On quality, Ternium S.A. Sponsored ADR scores 27/100 on Intrinsiqq's quality scorecard (a lower-quality business on these measures), weighing growth, margins, returns on capital, share count, and balance-sheet strength. It currently yields about 6.1%; see dividend safety for coverage and history. All figures are computed from SEC filings; read the full methodology. This is analysis, not investment advice.
Ternium S.A. Sponsored ADR scores 27 out of 100 on Intrinsiqq's quality score, a weighted blend of 7 metrics each scored 0 to 100, which makes it a lower-quality business on these measures. Recent fundamentals include a 5.6% operating margin and a 1.9% return on invested capital. The score weighs revenue and free-cash-flow growth, operating margins, return on invested capital, share-count change, and balance-sheet strength, all computed from SEC filings, not opinion. Because valuation only means something relative to quality, the full metric-by-metric breakdown is on the quality scorecard.
Yes, Ternium S.A. Sponsored ADR pays a regular dividend of about $2.70 per share per year (typically in quarterly installments), a yield of roughly 6.1% at the current price. That is a payout ratio of about 99.4% of earnings, so the dividend is stretched at this level. A low headline yield is not the same as a weak dividend: what matters is how well earnings and free cash flow cover the payout and whether it is growing, not the percentage alone. For TX's full payout history, growth streak and dividend-safety score, see the dividends tab.

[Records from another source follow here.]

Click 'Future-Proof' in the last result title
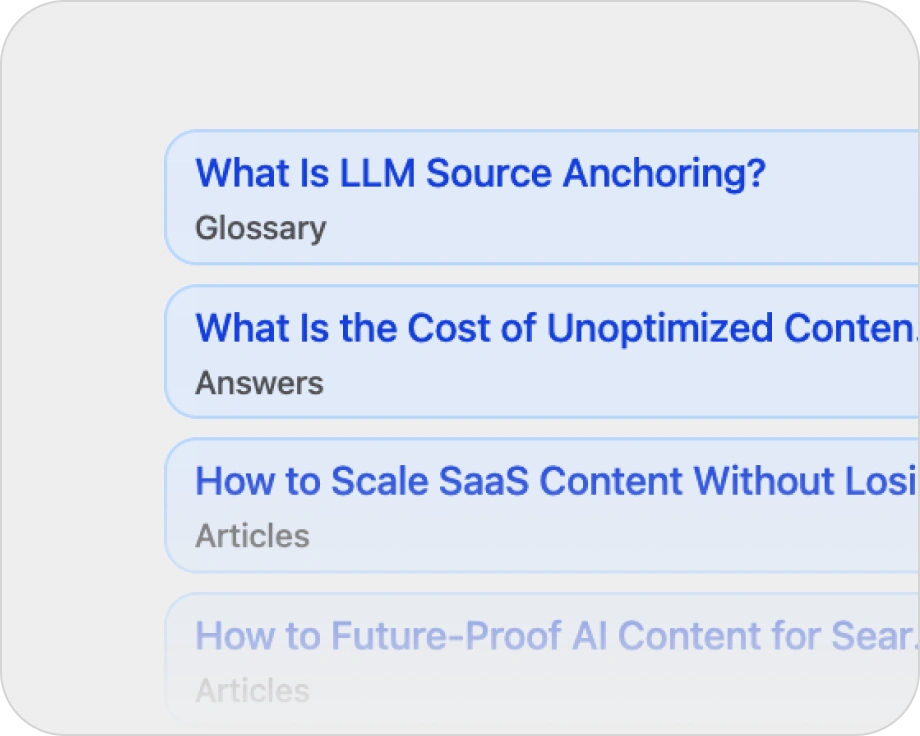This screenshot has height=736, width=920. tap(450, 635)
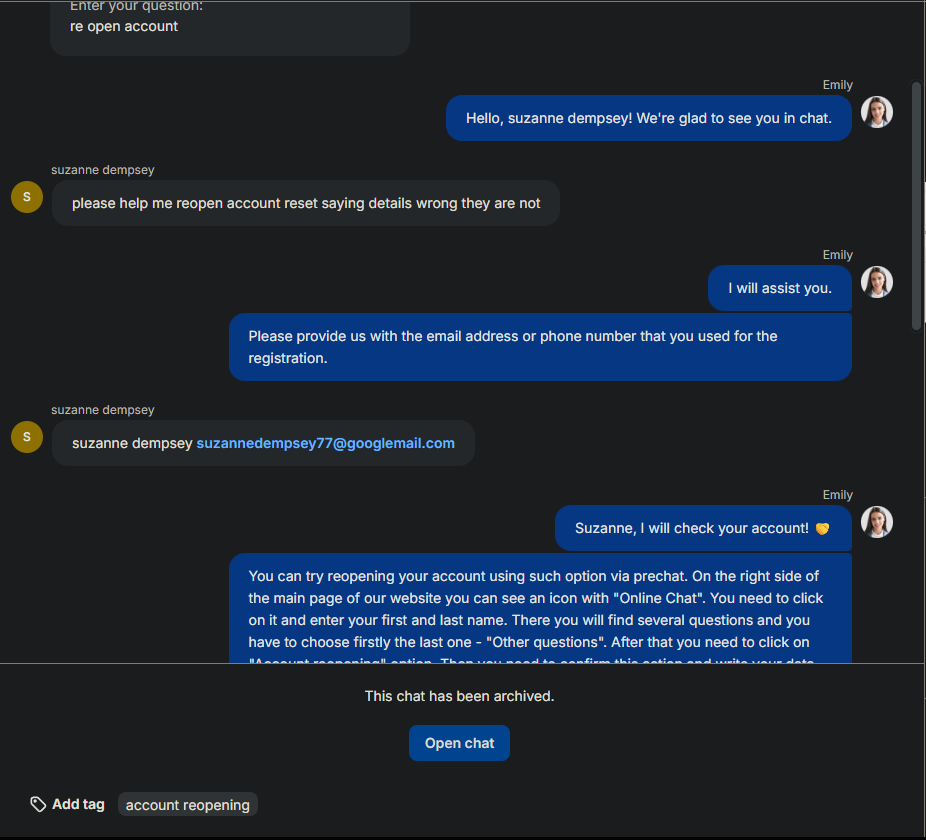Viewport: 926px width, 840px height.
Task: Click Emily's avatar beside "I will check your account!"
Action: tap(876, 522)
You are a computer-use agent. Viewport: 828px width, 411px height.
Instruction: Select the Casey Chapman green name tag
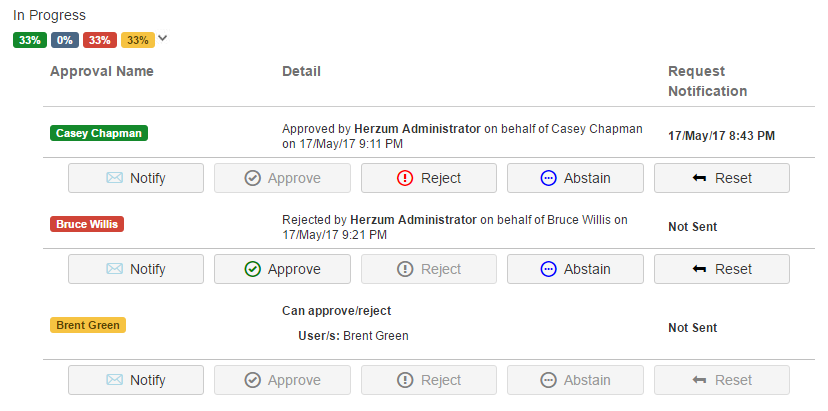pyautogui.click(x=99, y=133)
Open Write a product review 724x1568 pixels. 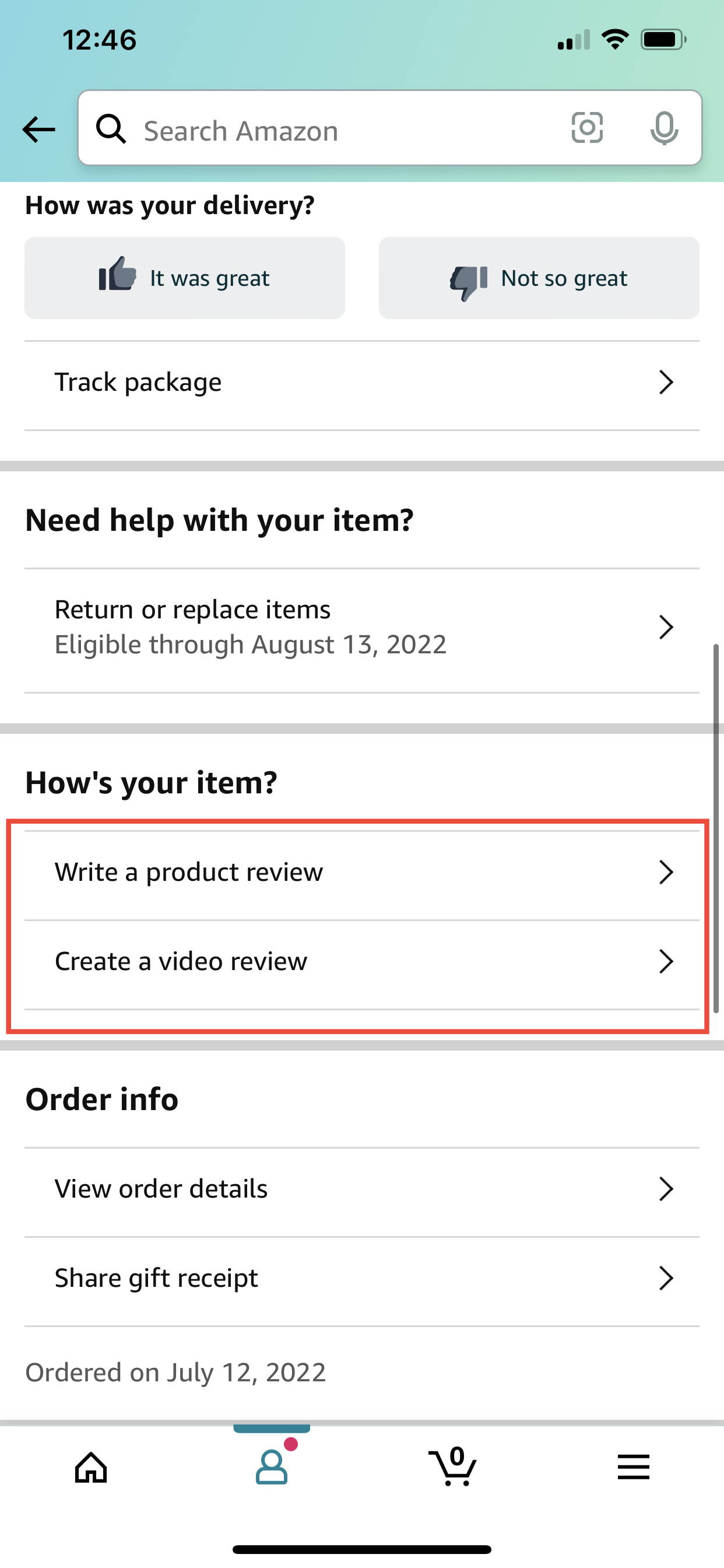pyautogui.click(x=362, y=872)
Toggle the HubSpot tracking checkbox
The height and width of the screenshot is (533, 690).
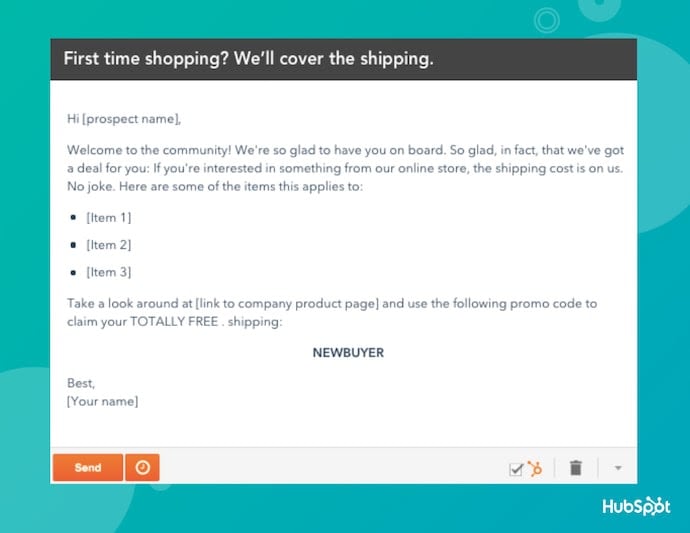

That depends on valuation and quality together, not either alone. you should weigh TX's valuation and scores 27/100 on quality (lower-quality). It also yields about 6.1%. A cheap price is only a bargain if the business is durable, and a premium can be justified by genuine quality, so the two questions, "is it cheap?" and "is it good?", only make sense side by side. Read the valuation against the quality scorecard, run the DCF on your own assumptions, and decide for yourself. This is analysis from SEC filings, not investment advice.